No entendí a qué se refería, aunque se suponía que debía hacerlo.

Elizabeth entró, y Carter, Kelly y Mark la siguieron. Mi madre les dio conversación, aunque su tono de voz delataba lo nerviosa que estaba. O no se dio cuenta o prefirió no preguntar cuando los Bennett empezaron a tocar todo lo que encontraban a simple vista, arrastrando las manos por el sofá, la mesa del comedor, las sillas, las encimeras. Carter y Kelly se dejaron caer en las sillas de la mesa.

Sabía lo que estaban haciendo. Querían que mi casa oliera a ellos, a la manada.

Los olores eran importantes. No querían que solo oliera a mi madre y a mí, sino que necesitaban mezclarse. Los abracé a todos. Carter y Kelly me acariciaron el cuello con la nariz.

Joe me cogió la mano.

—Tu habitación, quiero verla.

Me arrastró escaleras arriba antes de que tuviera tiempo de responder. Ni siquiera tuve que decirle dónde ir, estiró la mano que le quedaba libre y rozó las paredes con los dedos, moviendo la cabeza de un lado a otro. Soltó un gruñido y me apretó aún más la mano. No pregunté qué le pasaba. No sabía si quería saberlo.

Cuando llegamos a mi habitación, empezó a moverse por todos lados. No se quedaba de pie en el mismo sitio más de un segundo, y tocaba todo aquello a lo que podía ponerle las manos encima.

—Es tan fuerte, tan fuerte, fuerte, fuerte —murmuraba para sí mismo—. Puedo taparlo, puedo hacer que se vaya. Mío, mío, mío.

No me opuse. Dejé que hiciera lo que necesitaba hacer. De repente, se detuvo frente al escritorio y respiró hondo.

—¿Joe? —pregunté atravesando el umbral de la puerta.

—¿Lo guardaste?

—¿El qué?

No respondió. Me paré detrás de él. Estaba creciendo, ya me llegaba a la mitad del pecho. Sentí una punzada de algo agridulce, aunque no supe por qué.

Pero después vi lo que estaba observando.

El pequeño lobo de piedra.

—Sí, ¿por qué no iba a hacerlo?

—Ox —dijo con voz ahogada.

Miré hacia abajo. Tenía las manos apoyadas en el escritorio, le habían salido las garras, que arañaban la madera. Los ojos le brillaron de color naranja.

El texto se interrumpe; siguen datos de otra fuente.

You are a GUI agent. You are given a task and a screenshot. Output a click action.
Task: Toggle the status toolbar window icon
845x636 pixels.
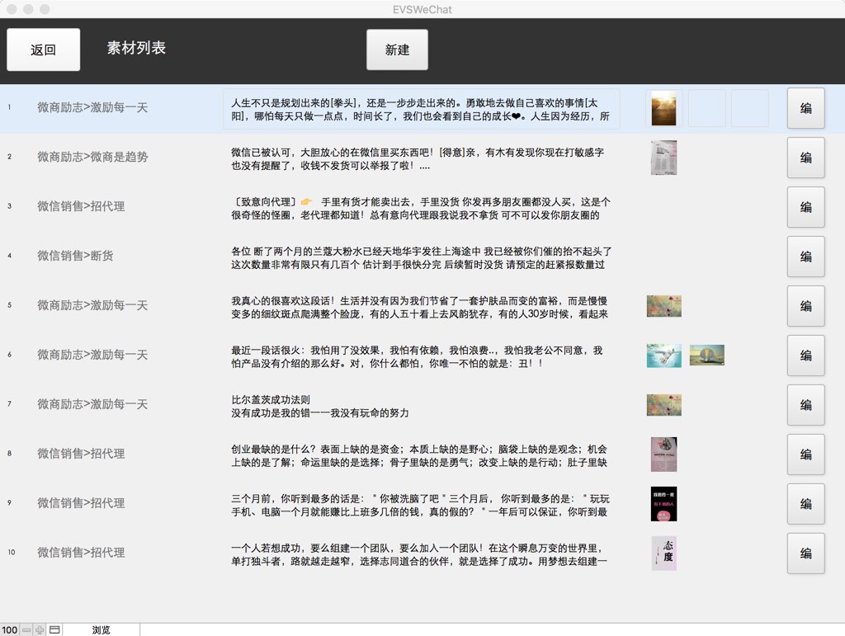tap(54, 630)
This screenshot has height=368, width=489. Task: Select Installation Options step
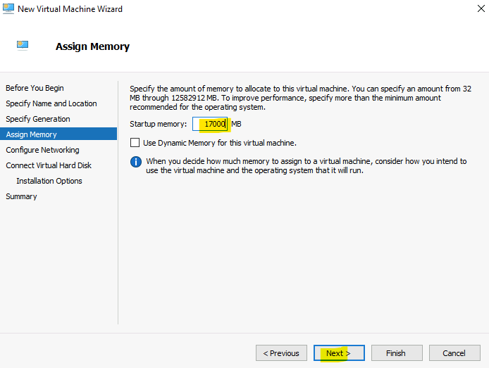point(49,181)
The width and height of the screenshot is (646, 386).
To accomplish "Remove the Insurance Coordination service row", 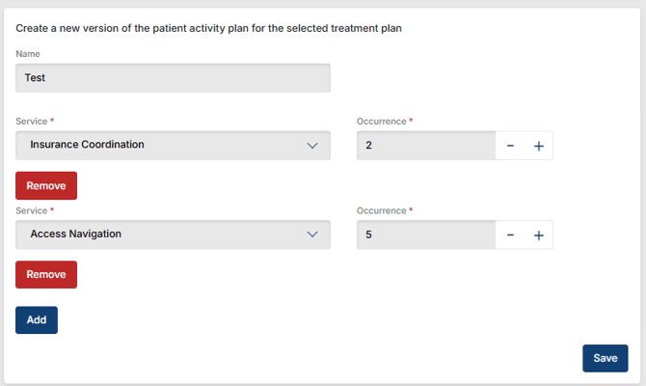I will click(x=46, y=185).
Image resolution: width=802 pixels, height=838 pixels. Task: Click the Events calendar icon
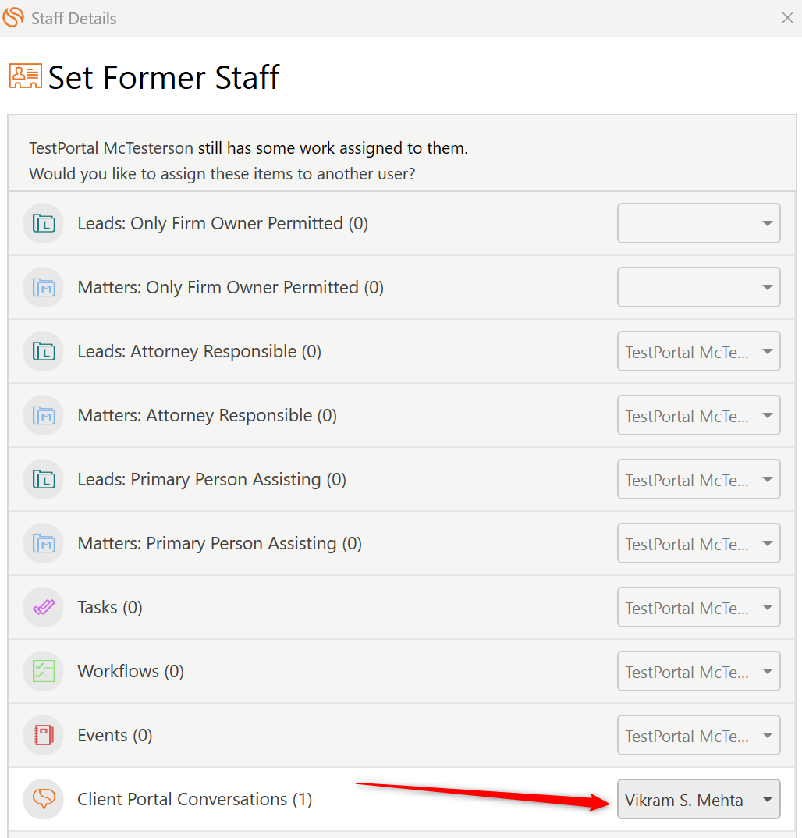(x=44, y=736)
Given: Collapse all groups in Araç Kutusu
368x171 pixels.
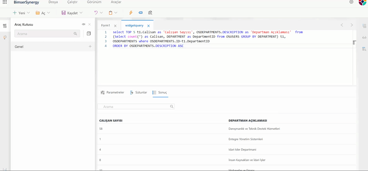Looking at the screenshot, I should click(89, 34).
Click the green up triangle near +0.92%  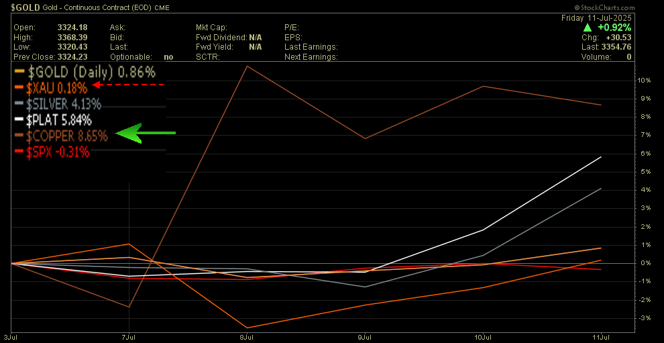[x=587, y=28]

—Ey. —Le puse una mano en el hombro. Entonces volví a sentirlo, esa calidez, como había ocurrido con Gordo. Pero si con Gordo fue como un fuego cálido, el latido, el lazo con Joe, ardía tan fuerte como el sol.

Suspiró y retrajo las garras.

—Me gusta tu habitación —dijo en voz baja—. Es justo como había imaginado que sería. Desordenada y limpia.

—¿Bastones de caramelo y pino?

—Y épico y asombroso. —Sonrió.

Tocó el lobo de piedra. Con el simple roce de la punta de los dedos sobre la piedra, ese sol que había entre nosotros ardió con mucha, mucha intensidad.